■ 本文 ■
"""

社会保障制度改革の司令塔となる「全世代型社会保障検討会議」をめぐり、政府が12月中旬にまとめる中間報告に医療改革の方向性も盛り込む方向で検討していることがわかった。当初は年金や雇用などの課題に先に取り組み、医療は来年から本格的に議論する予定だったが、「社保改革の全体像を示すために医療改革は不可避」(政府関係者)と判断し、前倒しする。
26日の検討会議の第4回会合で、年金、雇用と合わせ医療改革も取り上げる。
安倍晋三首相は9月20日の初会合で「少子高齢化と人生100年時代を見据え、年金、医療、介護、労働にわたる持続可能な改革を検討する」と表明。これまで、高齢者の就業機会の確保や公的年金の受給開始時期の上限年齢引き上げ、パートなど短時間労働者への厚生年金の適用拡大などを議論してきた。
政府は中間報告を踏まえ、来年の通常国会に年金や介護の制度改革関連法案を提出する予定だ。
一方、医療は年末の中間報告に方向性を盛り込まない方針だった。だが、75歳以上の後期高齢者が団塊世代の影響で増える令和4年から医療費の急激な膨張が予想され、給付と負担の見直しは急務となっている。
26日以降、年内に複数開く会議では、医療機関での後期高齢者の窓口負担の引き上げや、外来受診時に一定額を上乗せする受診時定額負担の導入などを議論し、改革の方向性を中間報告で示す。
当初は、医療制度改革の方向性を来年夏に策定する経済財政運営の指針「骨太方針」に盛り込み、医療制度改革関連法案を3年の通常国会に提出する予定だった。ただ、会議の結論次第では、医療分野の給付と負担の見直しを前倒しし、来年の通常国会に年金などと一体化して法案を提出することも検討する。

"""

■ 課題 ■
本文の「安倍晋三首相は9月20日の初会合で」で始まる段落を、主要な事実を残したまま箇条書きに改めてください。 解答には本文のみを用いてください。

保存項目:
"""

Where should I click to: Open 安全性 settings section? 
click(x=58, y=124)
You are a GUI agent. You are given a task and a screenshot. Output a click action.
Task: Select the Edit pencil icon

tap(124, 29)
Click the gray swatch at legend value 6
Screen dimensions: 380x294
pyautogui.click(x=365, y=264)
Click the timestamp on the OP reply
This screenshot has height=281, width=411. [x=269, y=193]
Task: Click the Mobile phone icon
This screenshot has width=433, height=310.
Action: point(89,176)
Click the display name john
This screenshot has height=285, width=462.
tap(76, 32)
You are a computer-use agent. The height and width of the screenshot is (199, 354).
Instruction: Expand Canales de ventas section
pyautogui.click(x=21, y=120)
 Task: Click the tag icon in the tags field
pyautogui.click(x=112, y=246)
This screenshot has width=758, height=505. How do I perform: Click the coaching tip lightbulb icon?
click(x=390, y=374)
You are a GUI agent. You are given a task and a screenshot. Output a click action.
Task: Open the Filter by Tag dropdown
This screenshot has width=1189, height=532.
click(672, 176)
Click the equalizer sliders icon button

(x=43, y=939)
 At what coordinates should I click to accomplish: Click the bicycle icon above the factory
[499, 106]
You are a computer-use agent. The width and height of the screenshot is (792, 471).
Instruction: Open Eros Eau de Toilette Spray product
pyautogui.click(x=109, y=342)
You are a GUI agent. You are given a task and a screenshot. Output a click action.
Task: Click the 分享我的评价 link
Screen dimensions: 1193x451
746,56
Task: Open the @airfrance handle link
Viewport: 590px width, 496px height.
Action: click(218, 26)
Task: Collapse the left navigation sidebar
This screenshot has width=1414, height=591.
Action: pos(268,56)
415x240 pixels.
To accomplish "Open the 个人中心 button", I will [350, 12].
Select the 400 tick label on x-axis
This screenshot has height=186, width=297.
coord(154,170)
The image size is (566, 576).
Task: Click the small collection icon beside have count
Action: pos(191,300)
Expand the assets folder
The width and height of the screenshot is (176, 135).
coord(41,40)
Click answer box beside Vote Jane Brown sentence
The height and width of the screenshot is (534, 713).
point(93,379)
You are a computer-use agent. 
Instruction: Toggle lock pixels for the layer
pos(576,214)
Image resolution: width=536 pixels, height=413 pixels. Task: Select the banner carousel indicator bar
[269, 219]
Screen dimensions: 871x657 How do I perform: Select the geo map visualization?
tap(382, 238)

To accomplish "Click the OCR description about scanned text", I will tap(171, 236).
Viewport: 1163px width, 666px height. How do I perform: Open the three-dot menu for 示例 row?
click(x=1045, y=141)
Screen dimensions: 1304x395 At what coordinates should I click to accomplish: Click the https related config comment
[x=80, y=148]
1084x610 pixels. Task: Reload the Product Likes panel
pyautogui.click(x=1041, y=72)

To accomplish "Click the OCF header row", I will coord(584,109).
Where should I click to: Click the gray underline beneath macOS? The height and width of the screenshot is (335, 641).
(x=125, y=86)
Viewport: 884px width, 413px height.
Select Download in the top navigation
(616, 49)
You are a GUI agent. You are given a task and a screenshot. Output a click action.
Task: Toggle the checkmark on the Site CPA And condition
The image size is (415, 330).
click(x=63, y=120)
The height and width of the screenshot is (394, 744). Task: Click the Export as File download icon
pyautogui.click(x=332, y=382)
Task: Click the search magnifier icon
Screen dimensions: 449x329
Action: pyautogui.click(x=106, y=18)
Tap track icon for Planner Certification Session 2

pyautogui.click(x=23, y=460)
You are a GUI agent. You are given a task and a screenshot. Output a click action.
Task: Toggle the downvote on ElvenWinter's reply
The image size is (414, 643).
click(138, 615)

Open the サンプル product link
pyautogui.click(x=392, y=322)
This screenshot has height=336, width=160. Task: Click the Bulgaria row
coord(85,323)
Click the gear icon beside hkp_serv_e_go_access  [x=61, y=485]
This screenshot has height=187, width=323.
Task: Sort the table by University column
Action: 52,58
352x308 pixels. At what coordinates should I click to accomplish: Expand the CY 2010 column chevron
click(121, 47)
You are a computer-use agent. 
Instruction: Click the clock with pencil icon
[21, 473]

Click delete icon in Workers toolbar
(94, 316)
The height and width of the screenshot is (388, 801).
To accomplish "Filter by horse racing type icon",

"""

■ 解答例 ■
- 安倍晋三首相は9月20日の初会合で、少子高齢化と人生100年時代を見据え、年金、医療、介護、労働にわたる持続可能な改革を検討すると表明した。
- これまでに議論してきた事項：
  - 高齢者の就業機会の確保
  - 公的年金の受給開始時期の上限年齢引き上げ
  - パートなど短時間労働者への厚生年金の適用拡大